## Record extracts
· · ·
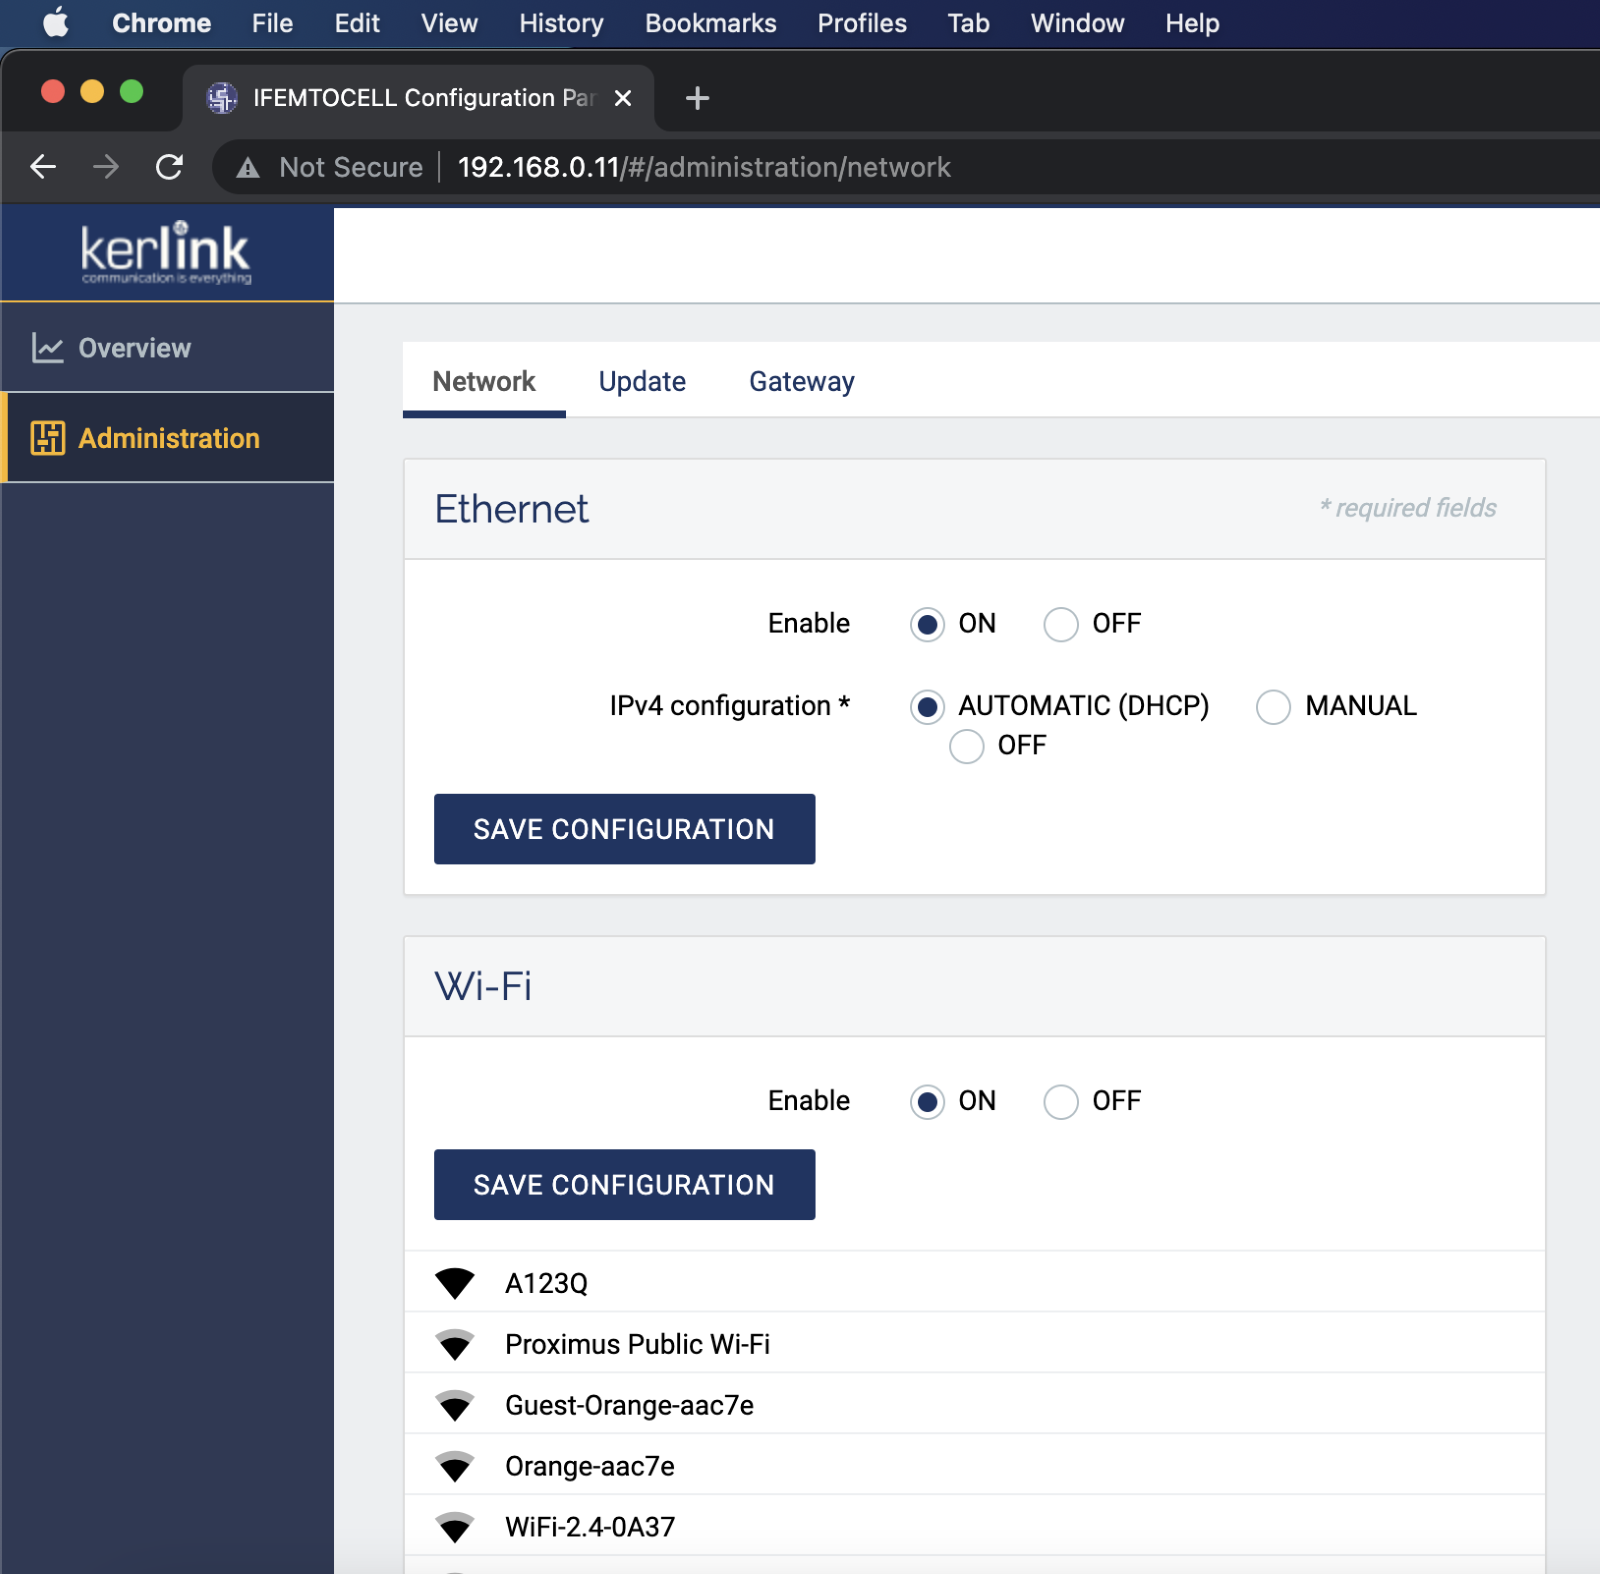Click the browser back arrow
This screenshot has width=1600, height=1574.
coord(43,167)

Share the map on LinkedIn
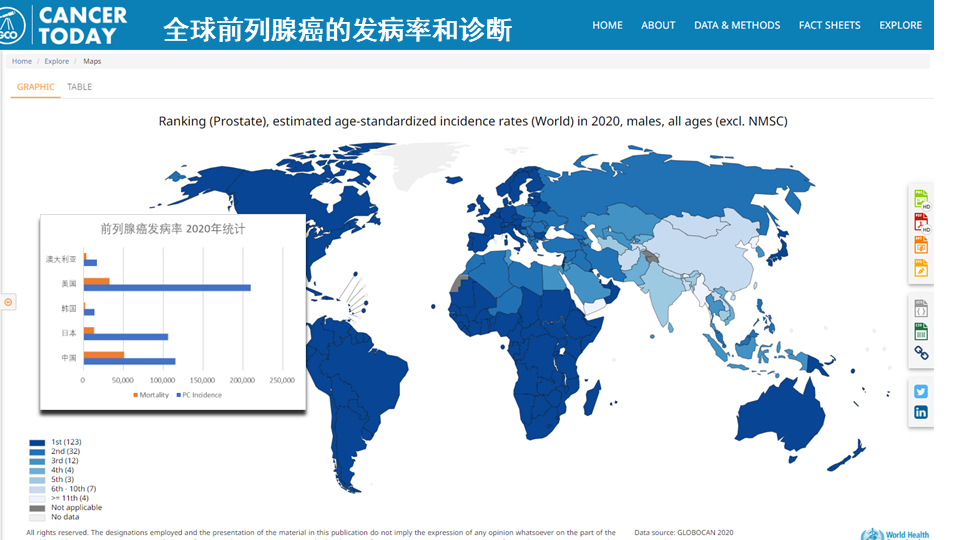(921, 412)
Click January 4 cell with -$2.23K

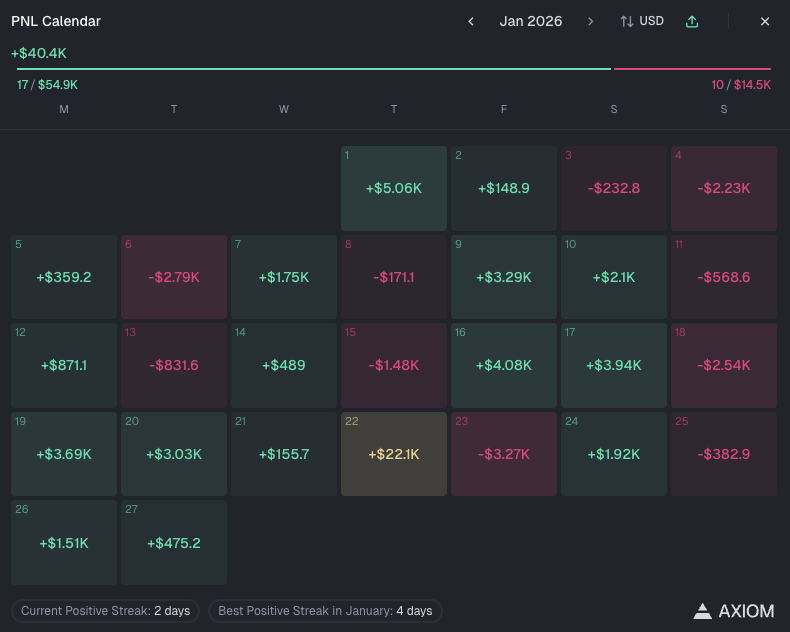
· · ·
## Aim
Rewrite everything from the line containing "Share the map on LinkedIn" down to the end of the rows as a Markdown table with the columns No. and Text, skipping blank lines and leaving the pictures out.

## Output for this task
| No. | Text |
|---|---|
| 1 | Share the map on LinkedIn |
| 2 | (921, 412) |
| 3 | Click January 4 cell with -$2.23K |